WHAT THIS TASK INVOLVES.
Look below and pull out each line with the word "PRINTED".

DATASET RECORDS.

========================

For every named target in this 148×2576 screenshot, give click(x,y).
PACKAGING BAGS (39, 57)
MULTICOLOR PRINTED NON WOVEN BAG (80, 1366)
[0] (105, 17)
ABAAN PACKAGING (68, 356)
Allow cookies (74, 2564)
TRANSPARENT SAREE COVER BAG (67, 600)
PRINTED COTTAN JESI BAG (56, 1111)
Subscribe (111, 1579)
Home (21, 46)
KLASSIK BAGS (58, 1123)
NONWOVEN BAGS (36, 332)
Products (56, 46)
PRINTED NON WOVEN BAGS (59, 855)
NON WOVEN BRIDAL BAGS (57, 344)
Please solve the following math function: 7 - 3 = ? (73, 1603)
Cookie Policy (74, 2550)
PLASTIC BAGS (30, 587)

========================

EXERCISE RESULT.
MULTICOLOR PRINTED NON WOVEN BAG (80, 1366)
PRINTED COTTAN JESI BAG (56, 1111)
PRINTED NON WOVEN BAGS (59, 855)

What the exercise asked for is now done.